Friday 12 November 2021

Sobering prospects

A day of changeable weather, sun and wind, clouds and rain. Clare went off on the train the Kenilworth to join Kath for a Carnival Choir concert rehearsal in Birmingham. There were two loads of washing to be finished off. The second one, I put out on the line to blow in the wind, but after a couple hours I had to bring it in and hang everything indoors when it began to rain. 

Details landed of another funeral for me to take in ten days time. Fr Dyfrig the Area Dean sent me the St German's December duty rota, confirming  my engagements there until the end of the year. If had an email too from Emma the diocese in Europe locum co-ordinator. It seems possible I'll be asked to do duties abroad next spring, once I get to the top of the Euro Safeguarding training queue. There are plenty of vacancies at the moment, that's for user.

I spent most of the morning editing the sound file and adding pictures to it for next Thursday's Morning Prayer video. After cooking and eating lunch, I walked in the park with intermittent gusts of wind and rain showers. The changing colours are lovely. I took one picture that to my mind summarises autumn.

               

With nothing also calling for my attention, I whiled away the entire evening relaxing in front of the telly, wondering what next year will bring my way, at home or abroad, maybe both. It will be two years since I last left the country next March, and covid has changed the world so much since then, even if efforts to return things to a semblance of normality abound everywhere in Europe. 

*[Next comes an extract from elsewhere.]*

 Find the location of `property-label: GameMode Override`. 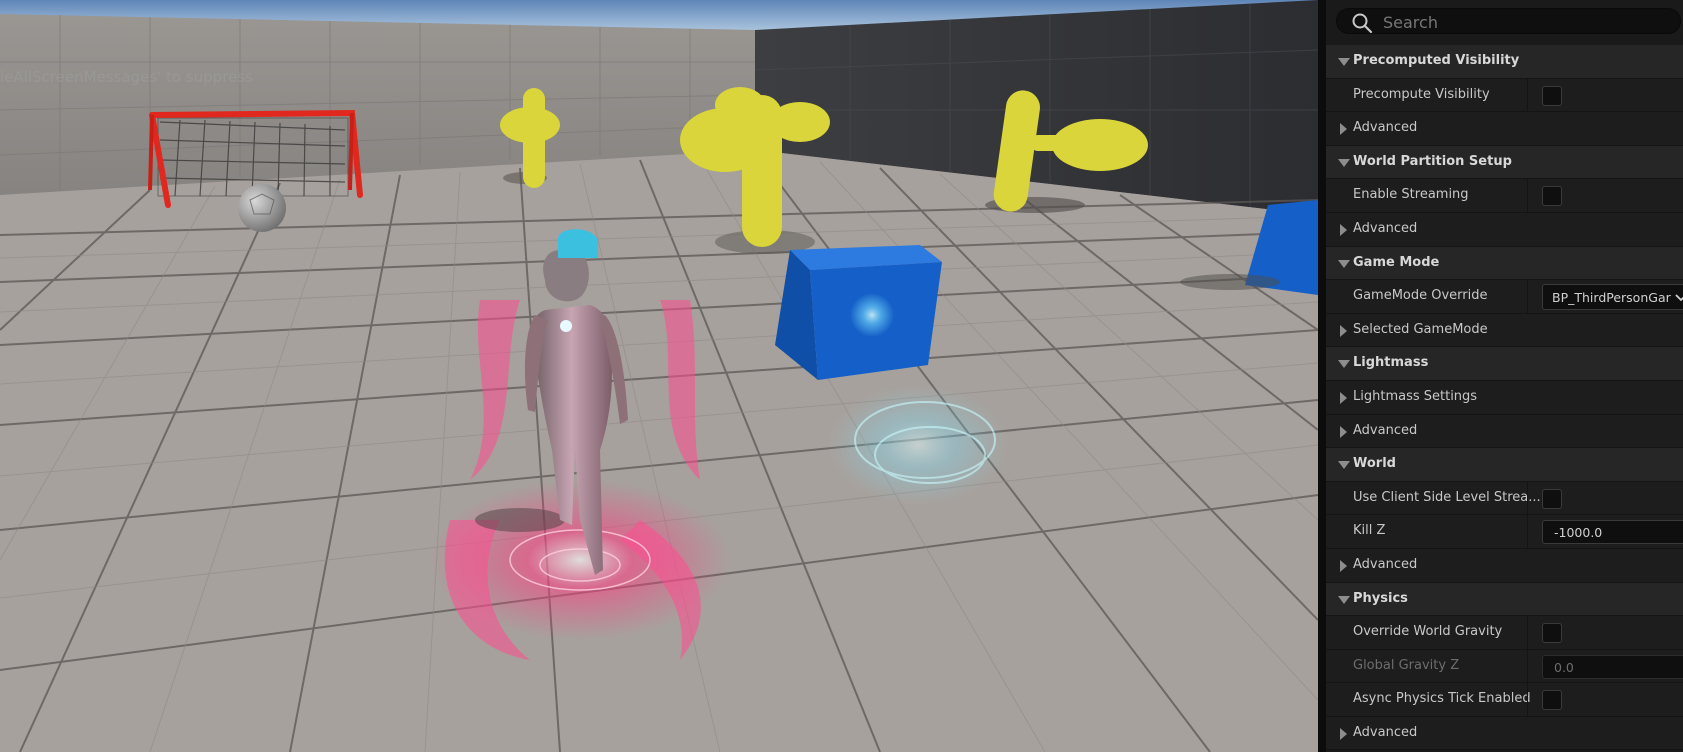

property-label: GameMode Override is located at coordinates (1420, 296).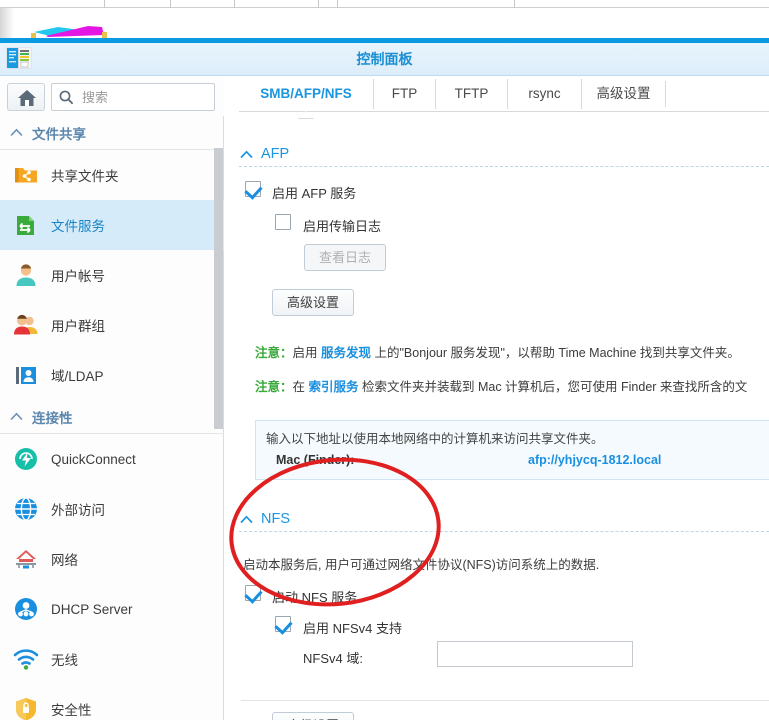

Effective treatments are being developed, and infection surges will happen, unless more effective means of controlling contagion are put into practice universally. At the moment the UK covid infection and death rate is falling back, but in some European countries it isn't. Each is different and the reasons are complex. The word 'pandemic' is used less frequently now, and replaced by the adjective 'endemic' meaning we're stuck with the risk of covid for the foreseeable future, just as we are with 'flu.

COP26 finishes today, with significant progress being made in commitments to glocal carbon reduction, though still not sufficient to reduce global heating to 1,5C, which was the key aim of the conference. All in all, it's a much greater threat to the health of planet, and our own future, than covid is.